The medical technology industry has answered the call by the government around the world to help fight the pandemic. This means a marked increase in the production of machines and other medical equipment.
How has this emergency situation affected the regulations that govern the industry?
Since the speed of production is the main priority as the infection numbers continue to climb, this has actually led to a relaxing of some regulations in countries around the world. The EU, for example, was due to fully implement its Medical Device Regulation by this month (it has slowly been rolling out since 2017) but the industry has asked the European Parliament and Council to delay implementation by a year, as manufacturers rush to produce the equipment that is so heavily in demand in the midst of the crisis. They are doing so as they also struggle to manage the effects of the outbreak within their organisations, which has disrupted their efforts to implement the stipulations of the MDR within the deadline set in place three years ago.
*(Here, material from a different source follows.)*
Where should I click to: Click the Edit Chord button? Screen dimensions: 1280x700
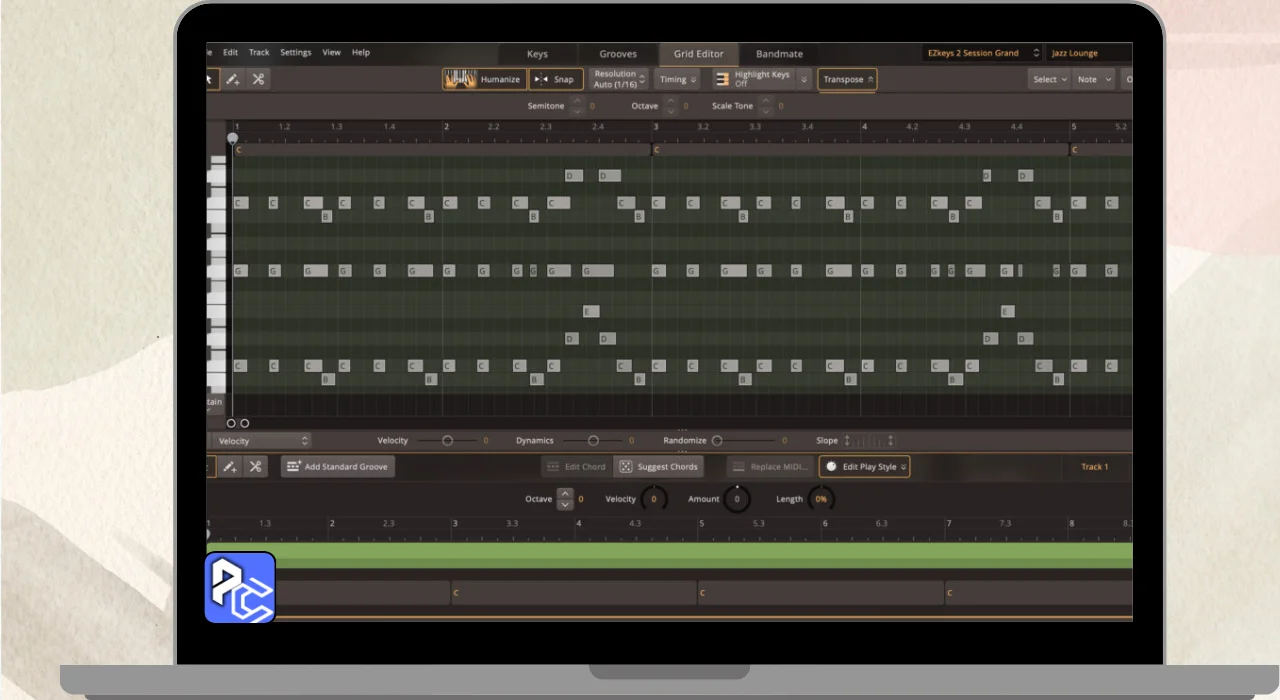576,467
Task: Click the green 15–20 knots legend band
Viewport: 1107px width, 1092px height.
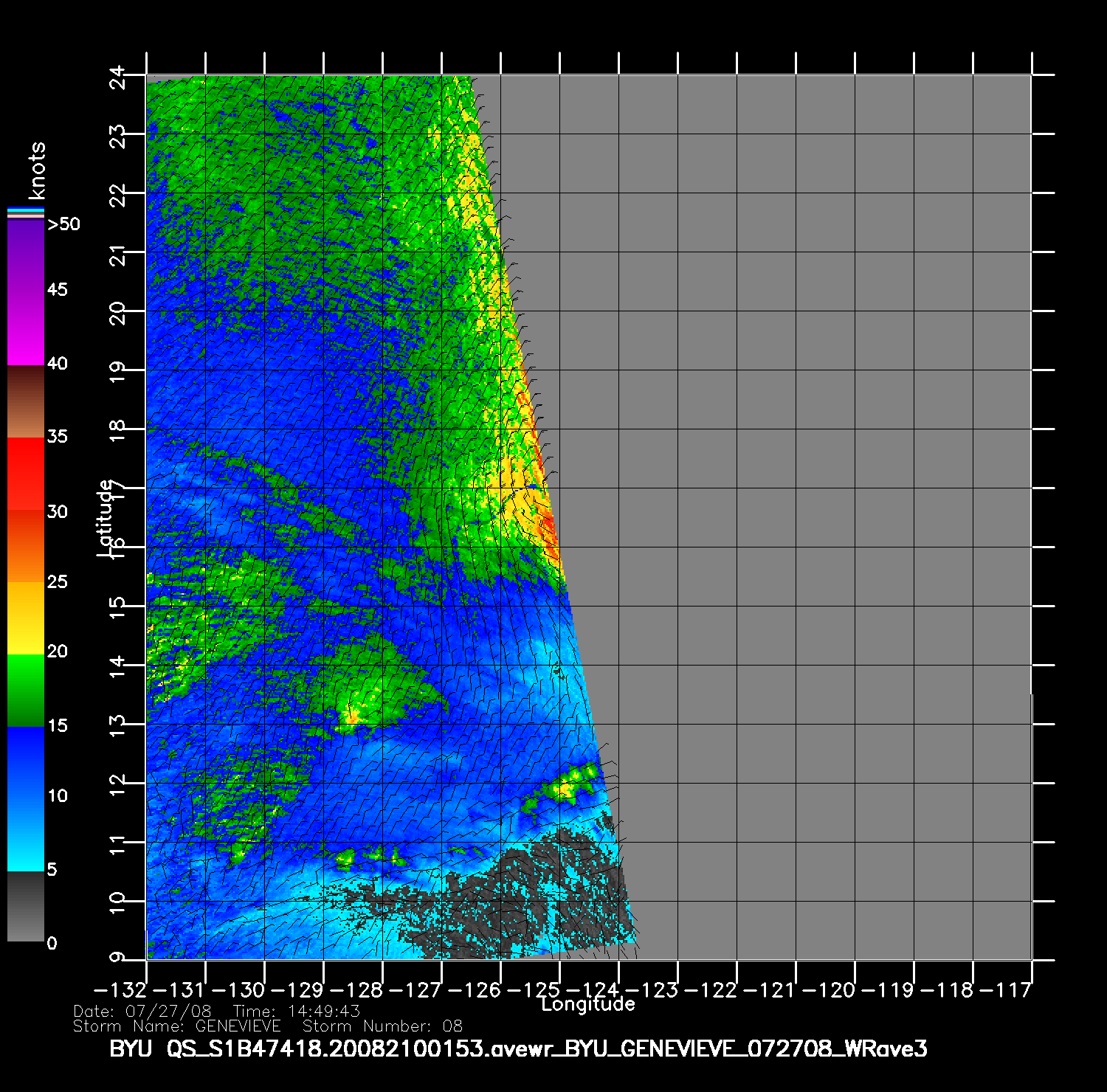Action: (x=26, y=690)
The situation is much the same elsewhere. Medical equipment manufacturers are working overtime to keep hospitals and other facilities supplied with the instruments they need. They are essentially in emergency mode, which has meant that legislative guidelines and watchdog stipulations are taking a backseat.
This is not to say that existing regulations will be put on hold, however. Standards and norms will still be followed as closely as possible. Manufacturers have acknowledged that such items as ventilators and PPE must be prioritised at the current time, in line with the needs of healthcare facilities. Both the private and public healthcare sectors are experiencing increased demand for this equipment. This may lead to either de facto or de jure emergency regulations by governments to ensure that medical technology manufacturers only produce the items that are needed specifically to fight COVID-19, in much the same way that other industries are either shut down or limited to producing essential goods.
It is uncertain when such emergency measures will be lifted – it all depends on how we do in flattening the curve of infection over the course of the coming few months.